On the 23 July 2020, the European Data Protection Board (EDPB) adopted FAQs on the Schrems II judgment. The FAQs provide answers to questions received by EU data protection authorities (DPAs) and will be developed and complemented by the EDPB in due course.
In brief, the EDPB clarifies:
- No grace period – The Court of Justice of the European Union (CJEU) has invalidated the Privacy Shield with immediate effect. The judgment does not provide any grace period during which companies can keep transferring personal data to the US without assessing the legal basis for the transfer.
- Use of SCCs for EEA-US transfers – US law (i.e. Section 702 FISA and EO 12333) does not ensure an essentially equivalent level of protection. Whether or not you can transfer personal data to the US based on the Standard Contractual Clauses (SCCs) will depend on the result of your adequacy assessment, taking into account the circumstances of the transfers, and supplementary measures you could put in place. The supplementary measures, along with SCCs, would have to ensure that US law does not impinge on the adequate level of protection they guarantee.
- Supplementary measures – The EDPB is analysing the CJEU’s judgment to determine the kind of supplementary measures that could be provided, whether legal, technical, or organisational, to transfer data to third countries, where SCCs or BCRs will not provide the sufficient level of guarantees on their own. The EDPB will provide guidance on these supplementary measures in due course.
- Use of Binding Corporate Rules (BCRs) for EEA-US transfers – The threshold set by the CJEU in respect of SCCs applies to all appropriate safeguards under Article 46 GDPR, including the BCRs. Accordingly, whether or not you can transfer personal data to the US on the basis of the BCRs will depend on the result of your adequacy assessment, taking into account the circumstances of the transfers, and supplementary measures you could put in place. These supplementary measures along with BCRs, following a case-by-case analysis of the circumstances surrounding the transfer, would have to ensure that U.S. law does not impinge on the adequate level of protection they guarantee.
- Duty to notify DPAs – If the controller intends to keep transferring personal data, despite concluding that the SCCs or BCRs, and any possible supplementary measures, do not provide a level of protection essentially equivalent to that guaranteed within the EEA, it must notify the competent DPA.
- Use of SCCs or BCRs for transfers to other third countries – SCCs as a rule can still be used to transfer data to a third country, and the threshold set by the CJEU for transfers to the U.S. applies for any third country. The same goes for BCRs.

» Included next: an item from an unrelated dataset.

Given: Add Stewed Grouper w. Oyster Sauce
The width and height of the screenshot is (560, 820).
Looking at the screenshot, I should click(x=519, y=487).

- Article 49 Derogations – It is still possible to transfer data from the EEA to the US on the basis of the derogations in Article 49 GDPR, provided the conditions therein apply. However, use of the derogations should be the exception rather than the rule; restricted to specific situations, and the transfer must meet the ‘necessity test’ (when relying on the derogations in Article 49 (1)(b)-(f)).
- Responsibilities of data exporters/importers and DPAs – It is the primary responsibility of data exporters and importers to assess themselves that the legislation of the third country of destination enables the importer to comply with the SCCs or BCRs, before transferring personal data to that third country. However, the DPAs will also have a key role to play when enforcing the GDPR and when issuing further decisions on transfers to third countries. As invited by the CJEU, in order to avoid divergent decisions, the DPAs will work further within the EDPB “in order to ensure consistency, in particular if transfers to third countries must be prohibited”.
- Renegotiation of controller/processor agreements signed under Article 28 GDPR – Controller/processor contracts concluded in accordance with Article 28.3 GDPR must provide whether transfers to third countries are authorised or not. The EDPB highlight that, if data is being transferred to a third country, and the transfer tools and supplementary measures cannot ensure that the third country’s laws do not impinge on the essentially equivalent level of protection afforded in the EEA, and the Article 49 derogations do not apply, then controllers may need to negotiate an amendment or supplementary clause to their contracts with processors to forbid transfers to that third country.